Origin’s attack and surveillance drone BEAK, initially supplied to Ukraine, is already in use by the Latvian and UK armed forces and it now has a new interceptor drone, the BLAZE, funded by an R&D grant from the Latvian government.

“We are a small country… we’ll never be able to afford sufficient air defense capability if we are limited to the options that we currently have in the markets,” Kipurs told CNN.

And even the newly re-named US Department of War is now racing to get ahead of this drone and counter-drone arms race.

In a July memo, secretary of war, Pete Hegseth, warned that “US units are not outfitted with the lethal small drones the modern battlefield requires.” He laid out measures to remove red tape and risk-aversion when it comes to drone acquisition, including “delegating authorities to procure and operate drones from the bureaucracy to our warfighters.”

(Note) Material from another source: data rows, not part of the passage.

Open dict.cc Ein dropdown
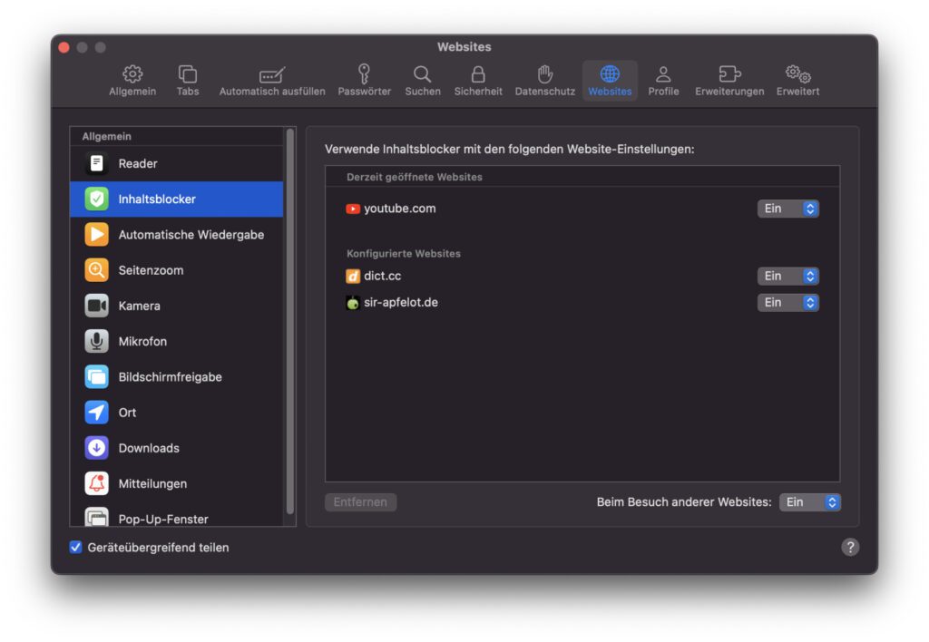 pyautogui.click(x=787, y=276)
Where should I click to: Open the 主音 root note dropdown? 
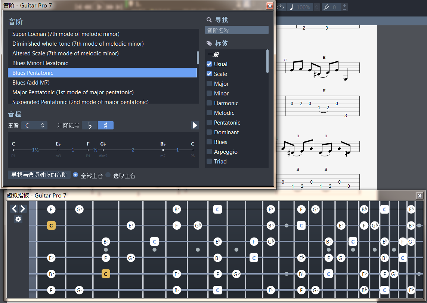34,125
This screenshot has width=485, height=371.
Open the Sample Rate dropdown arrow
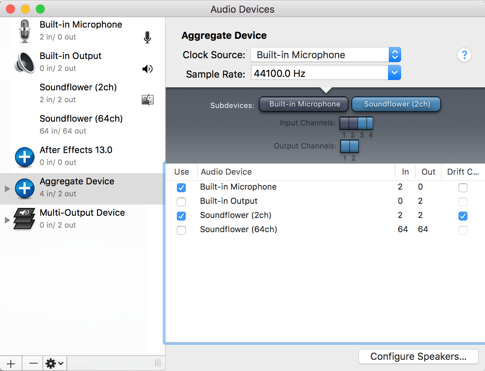click(x=394, y=73)
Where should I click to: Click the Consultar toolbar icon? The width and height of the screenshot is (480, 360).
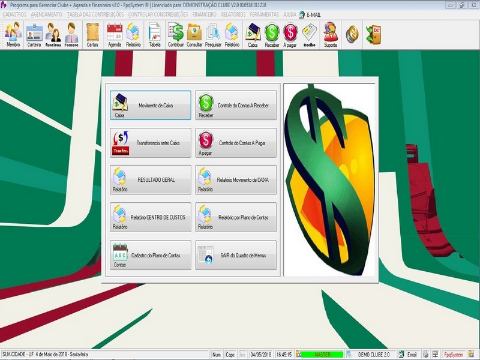click(194, 35)
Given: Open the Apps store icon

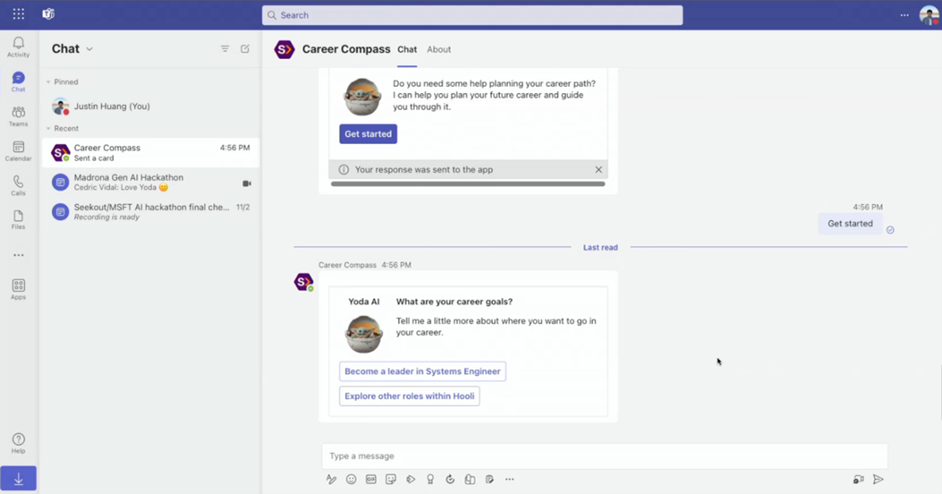Looking at the screenshot, I should tap(18, 289).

“One of the key lessons people are taking from Ukraine is, just experiment,” said Tollast. He believes the key to effective drone defenses is a “high-low mix of very expensive capabilities” like the F-35s and Patriot batteries on display in Poland last week and “things that might be a little bit less reliable, like Ukraine’s drone interceptors.”

Even if Europe can speed up adoption of the more experimental tech on the lower end, there’s still the problem of volume.

Russia, according to a July estimate from Ukraine’s defense intelligence, is now pumping out 5,500 units per month of its updated Shahed-equivalent, the Geran, as well as the cheaper Gerbera variant drone at its fast-growing factory in Tatarstan. This month, for the first time, Russia fired more than 800 drones at Ukraine in one night.

Morten Brandtzaeg, CEO of Norwegian ammunition and missile producer Nammo, told CNN the morning after Russia’s drone incursion into Poland that his company was working on “higher volumes of low-cost missiles” in order to “match the price of the missile with the target that we’re shooting down.”

Nammo, now one of the biggest ammunition producers in Europe, has already been transformed by the continent’s rapid rearmament. It has scaled up production of artillery ammunition from just a few thousand shells a year before the full-scale invasion to around 80,000 last year. It also produces solid rocket motors used to launch air-to-air missiles, crucial components for high-end air defense systems.

His message to policymakers is stark: “We are just in the beginning of the beginning of ramping up the capacity. Don’t believe that we have done enough.”